Wikitext Madness of the Day: Internal Links - Wikitext-l

12 Aug 2010


      I have previously stated that the most complex thing in the MediaWiki
wikitext seemed to be the apostrophes.  I was wrong.
Links are divided into internal and external.  Here I will write about
internal links.  Internal links can further be subdivided into regular
and image-links, image-links complicate things even further, but I
will not discuss them here.
In its most basic form a link has the pattern:
prefix '[[' (' '|'\t')* title=(LEGAL_TITLE_CHARS+) (' '|'\t')* ']]' trail
Whether the prefix is part of the link or not is configurable.  The
rendered html is
<a href="<url>&title=$title"> $prefix$title$trail </a>
The only slight problem here for implementing a parser is that
LEGAL_TITLE_CHARS and supporting the prefix is configurable.
The situation becomes funny when considering the case with custom link
text:
'[[' <link pattern> '|' (.*?) ']]'
(I have substituted the pattern (' '|'\t')* title=(LEGAL_TITLE_CHARS+)
(' '|'\t')* with <link pattern> and removed the prefix and trail for
clarity.)  The .* is matched non-greedily, so it will be the first
instance of ']]' following the opening '[[' that will be matched.
(The actual regexp is using (.+?), but using an empty string as link
text will still produce a link for some strange reason.)
Before the pattern matching, the whole article is split into pieces
using the '[[' token as delimiter.  A pattern match for all variants
of internal link patterns (sans the '[[') is attempted at the
beginning of each piece of text.  The consequence is that the closing
']]' will be mathed with the last opening '[[' preceeding it.
If the pattern match fails, no link is produced; the wikitext is
outputted and may be processed again to produce other constructions
later on.
The fundamental problem with all this is the fact that when looking at
the wikitext '[[Link|', it cannot easily be determined if this is
actually a link, or if it is just the text '[[Link|'.  It is not a
link unless there is a closing ']]' token, that is not preceeded by
another '[[' token.  The closing token may appear almost anywhere:
This is not a link:
---------
[[Link|
text.
---------
But this is a link:
---------
[[Link|
text.]]
---------
And this:
---------
[[Link|
text
* list item]]
----------
The list element will not be rendered as a list.  A table will,
however be rendered as a table:
--------
[[Link|
{|
| col1
|}
text]]
--------
Do you need to put table inside a definition term?  No problem:
--------
;[[l|
{|
| col1
|}]]
--------
This is an especially funny example:
---------
[[Link|
{|
| col1
|- id="row2" class=']]'
|}
--------
The rendered link will be left unterminated.
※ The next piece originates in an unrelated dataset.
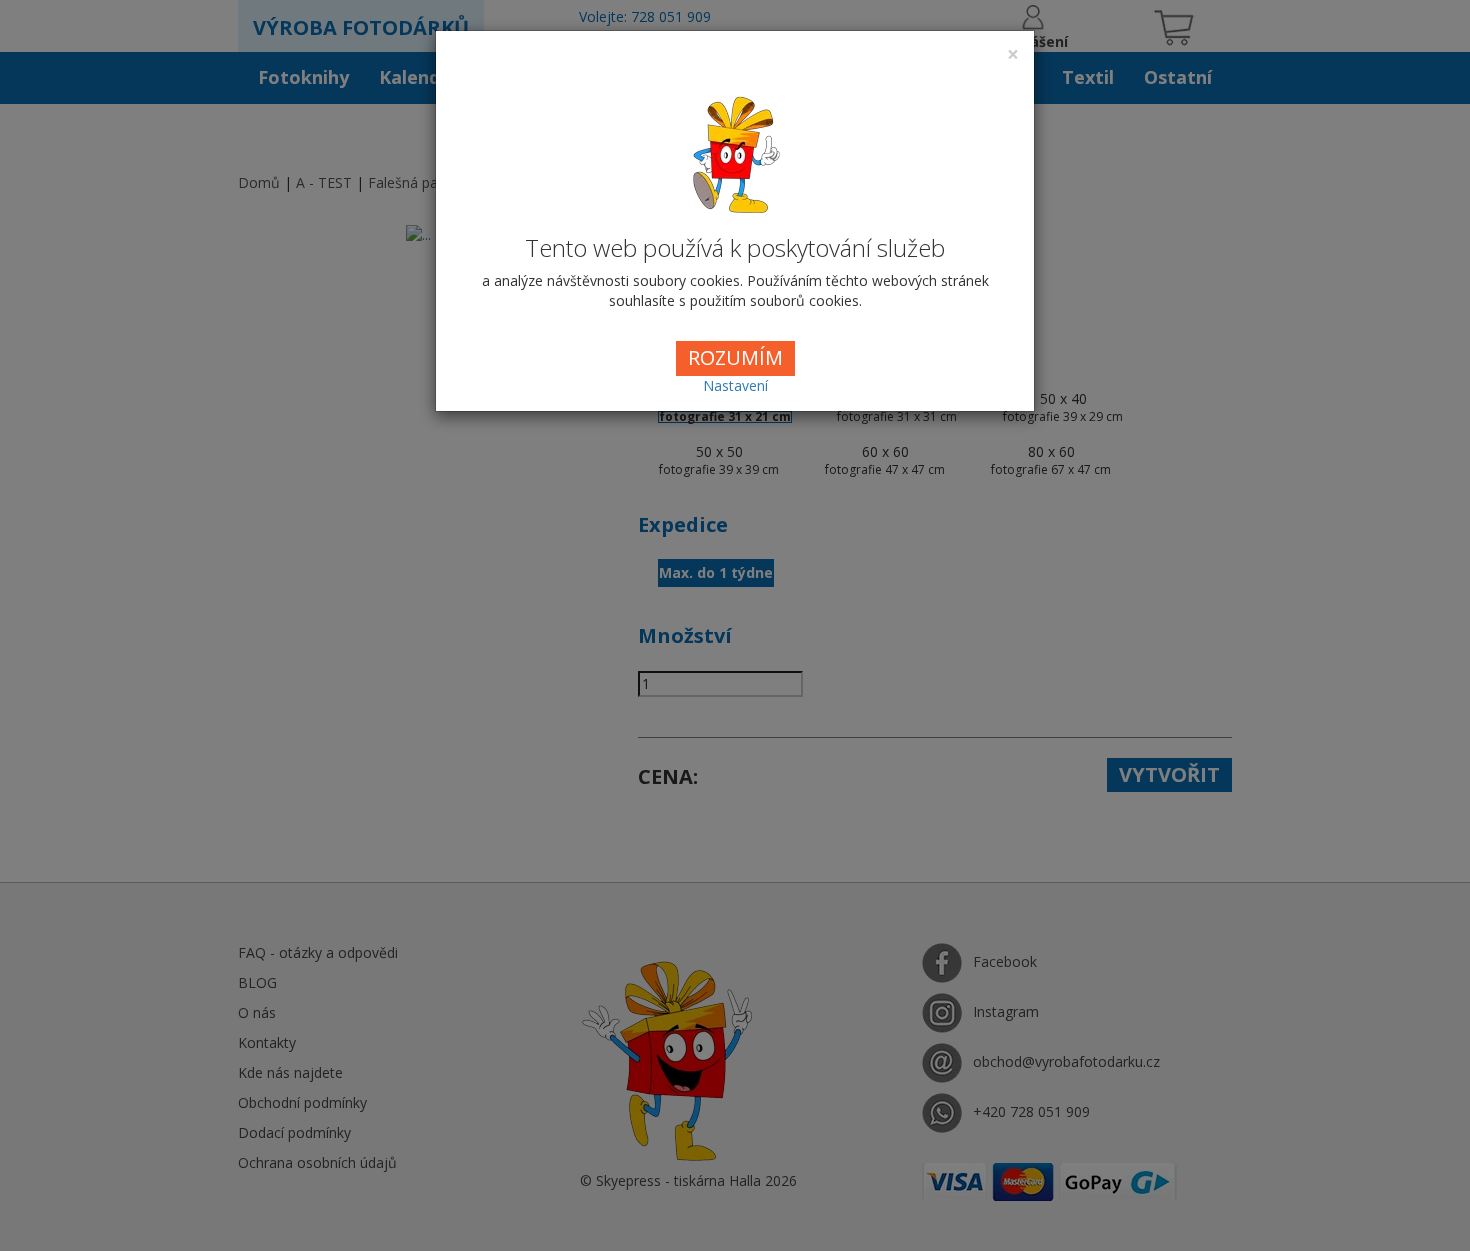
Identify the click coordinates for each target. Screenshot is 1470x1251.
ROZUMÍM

Links cannot be opened inside table parameters though.  This is not a link:
--------
{| id="[[Link|"
| text]]
|}
--------
Even though the table parameters usually swallows any junk:
--------
{| id="table1" class="[[Link]]"
| No link above.
|}
--------
column parameters are different:
--------
{|
| class="[[Link]]" | <-- will not actually become column parameters
| class="[[Link" | <-- still not column parameters, but this time no 
link either
| class="[[Link" | but of course, if there happen to be a
| ']]'-token somewhere later in the document, its a whole different matter.
|}
--------
Trying to reproduce this behavior in a new parser would, of course, be
insane.  In fact, the current MediaWiki parser does not seem to parse
links in linear time using linear amount of memory.  My test server
failed to process a preview of an article consisisting of about 24000
links on the form [[a]]. It was working hard before it, I
guess, ran out of memory.  As a comparison it parsed over 38000 italic
a's, ''a'', without problems.
So, what is the reasonable thing to do?  First of all it should be
pointed out that block elements are not allowed inside link text:
http://www.w3.org/TR/2002/REC-xhtml1-20020801/dtds.html#dtdentry_xhtml1-stri...
This suggests that any sane wikitext should not allow a link to
continue past the end of the inlined text where it is located.  Even
better is to say that the sequence [[Link| always opens up a new link
and that 'end of inline text' will implicitly close the link if it is
still open.  That will not require any lookahead to parse.  It would
be consistent with the format parsing to only allow it to run to the
end of line, though.  Also, currently paragraphs and list elements
aren't rendered inside link text, unless enclosed or preceeded by a
table.  So, unless tables inside link text is a widely used feature,
such a change might not break that many pages.
/Andreas